Unfortunately, IT departments are struggling to constrain the use of employee-owned mobile and removable devices for work activity. Organisations are at risk of losing control of corporate data and setting themselves up for a fall, in the shape of hefty fines and reputational damage as a result of a data breach and non-compliance.
Devices such as laptops, smartphones and USB storage devices have rapidly increased in capability, but the risks are equally mounting. Devices taken and used beyond the network perimeter are more prone to loss and theft, and the users are often unaware, or ignorant ofthe security threat to the information they house, making them highly vulnerable to attack.
As data breaches are now an almost daily occurrence with both large enterprises and SMEs making headlines for compromises to intellectual property,the security of remote workers should be a high priority for any organisation. According to recent research from Apricorn,48 per cent of surveyed companies said employees are their biggest security risk, and one in ten companies with over 3,000 employees do not have a security strategy that covers remote working and BYOD.

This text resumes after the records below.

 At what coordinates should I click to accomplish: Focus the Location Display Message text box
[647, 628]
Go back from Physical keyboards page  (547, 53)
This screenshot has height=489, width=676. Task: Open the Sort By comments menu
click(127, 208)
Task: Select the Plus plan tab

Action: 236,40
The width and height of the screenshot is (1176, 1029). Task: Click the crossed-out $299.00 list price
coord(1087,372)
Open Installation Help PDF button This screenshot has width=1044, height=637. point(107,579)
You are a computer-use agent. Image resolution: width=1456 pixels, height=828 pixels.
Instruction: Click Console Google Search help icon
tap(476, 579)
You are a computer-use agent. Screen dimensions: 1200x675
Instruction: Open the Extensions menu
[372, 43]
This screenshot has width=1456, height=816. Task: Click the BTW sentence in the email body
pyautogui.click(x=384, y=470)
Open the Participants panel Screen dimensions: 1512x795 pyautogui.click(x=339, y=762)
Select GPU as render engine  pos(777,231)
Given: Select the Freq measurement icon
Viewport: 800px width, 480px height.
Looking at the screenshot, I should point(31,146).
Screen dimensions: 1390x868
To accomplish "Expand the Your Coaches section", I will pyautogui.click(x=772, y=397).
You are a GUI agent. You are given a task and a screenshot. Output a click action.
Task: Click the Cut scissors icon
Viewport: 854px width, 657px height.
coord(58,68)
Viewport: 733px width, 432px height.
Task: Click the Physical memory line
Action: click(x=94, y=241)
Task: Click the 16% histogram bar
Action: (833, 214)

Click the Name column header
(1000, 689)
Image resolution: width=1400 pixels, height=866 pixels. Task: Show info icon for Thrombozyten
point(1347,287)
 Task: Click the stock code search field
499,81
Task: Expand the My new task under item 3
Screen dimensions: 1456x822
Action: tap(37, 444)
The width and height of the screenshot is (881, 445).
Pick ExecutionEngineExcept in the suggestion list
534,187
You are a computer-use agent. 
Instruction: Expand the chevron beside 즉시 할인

It would be expected that the JP Morgan breach in 2014, which saw 83 million customer records compromised after hackers gained access through the computer of an employee working from home, would have set alarm bells ringing, particularly in an industry such as the financial services sector where the potential sky-high rewards make them an obvious target for valuable data.
However, no industry is immune to the risks of a data breach, and when asked about the greatest security risk to their organisation in 2017, more than a third of surveyed organisations said BYOD and mobile working were among the biggest liabilities. The research, conducted by Vanson Bourne, found that 29 per cent of surveyed organisations have already experienced a data loss, or breach, as a direct result of mobile working and as many as 44 per cent expect that employees will lose data and expose their organisation to the risk of a data breach.
People Vs Policy
Organisations are struggling to manage information security risks in light of regulation and compliance issues. Apricorn’s survey revealed that 24 per cent of the surveyed companies were not aware of the impending European General Data Protection Regulation (GDPR), due to come into force in 2018, or its implications. Worryingly, 17 per cent of those who were aware had no plan for compliance. Organisations will benefit by maintaining security standards and keeping abreast of changing compliance mandates to ensure the security of the user, device and the data that it houses.
Mobile security policies should be consistent across all mobile devices, including USB storage, smartphones, and laptops.As one in ten companies, regardless of size, admitted to not having a strategy that covers removable media such as USB sticks, and 23 per cent of organisations admitted that they have no way of enforcing relevant security strategies they have in place, it is clear organisations have a long way to go. IT departments must implement security policies appropriate for the type of device and the information it contains without needlessly constraining personal productivity.
Frustratingly, employees often see security policies as a barrier to productivity. Ensuring they are educated in the secure use of their devices can help employees understand the reasons behind the security policy and enable them help mitigate the risks associated with remote working and avoid the repercussions of a data breach.